A virtual currency is a balance of ‘coins’ or ‘gold’ that gamers can exchange for in-app content. It is common for mobile games to use virtual currencies to sell consumable content during routine gameplay, and the app monetization tool will enhance gameplay if deployed in the right way.
Games typically sell virtual currencies in various bundle sizes, offering users a substantial discount if they buy the larger bundles. Our previous study on virtual currencies showed that discounts ranged from 14% for the second-smallest bundle to 45% for the largest bundles that games sell.
6. Mobile Apps Often Use 2 or More Virtual Currencies, and Provide an Option to Get Free Coins
60% of apps that use virtual currencies use just 1 virtual currency, with the remaining 40% using 2 or more.
Many games offer both ‘coins’ and ‘gold’, where ‘coins’ are available during routine gameplay and ‘gold’ is available with in-app purchase, for example.

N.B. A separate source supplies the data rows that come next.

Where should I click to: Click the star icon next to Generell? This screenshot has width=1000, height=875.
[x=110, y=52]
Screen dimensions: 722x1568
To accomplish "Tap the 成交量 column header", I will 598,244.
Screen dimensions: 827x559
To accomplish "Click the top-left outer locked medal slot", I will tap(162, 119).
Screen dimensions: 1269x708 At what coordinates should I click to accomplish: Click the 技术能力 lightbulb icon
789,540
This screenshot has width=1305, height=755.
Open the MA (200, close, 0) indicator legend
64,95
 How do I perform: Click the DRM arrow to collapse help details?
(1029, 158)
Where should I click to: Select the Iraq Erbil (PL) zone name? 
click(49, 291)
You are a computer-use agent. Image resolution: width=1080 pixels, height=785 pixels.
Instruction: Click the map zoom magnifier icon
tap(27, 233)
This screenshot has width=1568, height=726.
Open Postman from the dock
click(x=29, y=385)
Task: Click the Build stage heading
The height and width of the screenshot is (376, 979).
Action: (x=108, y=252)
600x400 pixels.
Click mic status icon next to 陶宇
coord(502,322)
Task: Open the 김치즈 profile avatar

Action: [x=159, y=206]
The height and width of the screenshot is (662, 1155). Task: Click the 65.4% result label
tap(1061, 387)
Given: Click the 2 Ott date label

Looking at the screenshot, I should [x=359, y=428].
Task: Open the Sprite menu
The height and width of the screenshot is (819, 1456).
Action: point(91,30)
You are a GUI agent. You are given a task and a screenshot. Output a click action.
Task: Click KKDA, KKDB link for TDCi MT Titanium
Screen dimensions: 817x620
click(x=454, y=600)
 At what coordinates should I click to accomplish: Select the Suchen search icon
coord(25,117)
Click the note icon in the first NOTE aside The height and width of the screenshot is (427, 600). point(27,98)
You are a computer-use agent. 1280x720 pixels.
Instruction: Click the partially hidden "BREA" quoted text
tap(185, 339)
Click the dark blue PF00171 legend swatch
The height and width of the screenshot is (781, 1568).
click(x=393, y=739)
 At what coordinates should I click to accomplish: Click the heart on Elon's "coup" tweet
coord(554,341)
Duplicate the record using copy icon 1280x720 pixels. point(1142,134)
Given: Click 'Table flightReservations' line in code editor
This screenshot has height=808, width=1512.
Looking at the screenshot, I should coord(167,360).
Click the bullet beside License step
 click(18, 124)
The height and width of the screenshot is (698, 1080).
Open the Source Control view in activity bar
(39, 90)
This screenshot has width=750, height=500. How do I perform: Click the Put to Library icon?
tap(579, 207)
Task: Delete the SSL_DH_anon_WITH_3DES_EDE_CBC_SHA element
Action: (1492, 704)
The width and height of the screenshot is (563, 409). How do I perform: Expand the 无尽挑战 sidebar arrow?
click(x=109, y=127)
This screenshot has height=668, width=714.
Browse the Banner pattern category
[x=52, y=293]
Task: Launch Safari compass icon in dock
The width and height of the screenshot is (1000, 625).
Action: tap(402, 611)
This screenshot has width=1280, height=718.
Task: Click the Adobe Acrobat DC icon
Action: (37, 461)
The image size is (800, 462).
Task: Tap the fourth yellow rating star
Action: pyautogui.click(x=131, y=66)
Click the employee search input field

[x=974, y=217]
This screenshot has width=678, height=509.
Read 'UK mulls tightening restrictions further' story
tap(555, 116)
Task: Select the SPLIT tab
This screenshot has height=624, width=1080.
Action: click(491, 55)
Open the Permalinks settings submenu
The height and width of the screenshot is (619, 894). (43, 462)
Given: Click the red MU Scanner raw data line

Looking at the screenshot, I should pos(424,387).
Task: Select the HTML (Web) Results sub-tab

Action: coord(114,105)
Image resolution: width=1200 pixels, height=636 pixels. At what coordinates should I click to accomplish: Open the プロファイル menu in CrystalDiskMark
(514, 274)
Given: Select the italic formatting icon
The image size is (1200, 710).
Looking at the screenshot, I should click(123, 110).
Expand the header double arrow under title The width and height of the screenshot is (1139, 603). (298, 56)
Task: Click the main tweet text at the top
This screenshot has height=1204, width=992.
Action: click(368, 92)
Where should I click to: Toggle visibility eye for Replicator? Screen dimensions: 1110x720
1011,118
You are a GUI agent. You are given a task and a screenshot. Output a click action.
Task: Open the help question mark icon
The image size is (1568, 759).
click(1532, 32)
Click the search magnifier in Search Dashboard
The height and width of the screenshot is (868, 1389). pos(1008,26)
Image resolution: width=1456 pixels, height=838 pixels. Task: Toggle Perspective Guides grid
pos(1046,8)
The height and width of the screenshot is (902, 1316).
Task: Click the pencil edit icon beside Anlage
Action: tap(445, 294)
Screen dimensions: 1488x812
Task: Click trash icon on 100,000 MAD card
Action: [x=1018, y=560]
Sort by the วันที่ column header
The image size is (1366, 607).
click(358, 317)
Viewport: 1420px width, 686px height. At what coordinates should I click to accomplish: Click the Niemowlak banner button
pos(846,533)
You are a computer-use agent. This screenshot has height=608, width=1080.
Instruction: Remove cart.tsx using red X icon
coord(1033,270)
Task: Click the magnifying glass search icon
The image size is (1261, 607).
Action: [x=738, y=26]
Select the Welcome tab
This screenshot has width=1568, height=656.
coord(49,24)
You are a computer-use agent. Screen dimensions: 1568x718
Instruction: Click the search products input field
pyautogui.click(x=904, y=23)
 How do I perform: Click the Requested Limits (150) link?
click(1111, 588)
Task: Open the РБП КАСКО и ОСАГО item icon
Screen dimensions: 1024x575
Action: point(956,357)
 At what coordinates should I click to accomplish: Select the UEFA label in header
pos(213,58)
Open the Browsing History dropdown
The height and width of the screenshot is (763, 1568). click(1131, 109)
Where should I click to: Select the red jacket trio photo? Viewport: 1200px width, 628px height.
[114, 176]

In this model, gamers can still acquire virtual currency during routine gameplay, but they can also buy extra ‘gold’ to advance the game or get exclusive content.
When combined with in-app advertising, a number of games reward gamers with virtual currency for watching video ads or performing other ‘positive actions’. There are a number of formats to this reward scheme, such as daily bonuses, currency for watching video ads and a reward every X minutes. This strategy can help keep users engaged with a game over the long term.
7. Only 5% of Apps Are Using Subscriptions, Although Recent App Store Changes Could See This Increase
5% of the apps we studied use subscriptions for app monetization, making it the least common app monetization strategy.
Apps can use subscriptions to unlock additional functionality or remove limits, allowing the user to pay only when they want the extra features. With high retention, subscriptions can generate large revenues for mobile app publishers, and are often favorable to ‘one-time payment’ upgrades.
It is likely that subscriptions will become more popular in the future, since Google and Apple recently introduced better payment terms for subscription based apps. Google now takes 15% of subscription revenue, with Apple taking 15% after the first year. We expect these changes to encourage more app publishers to adopt a subscription revenue model.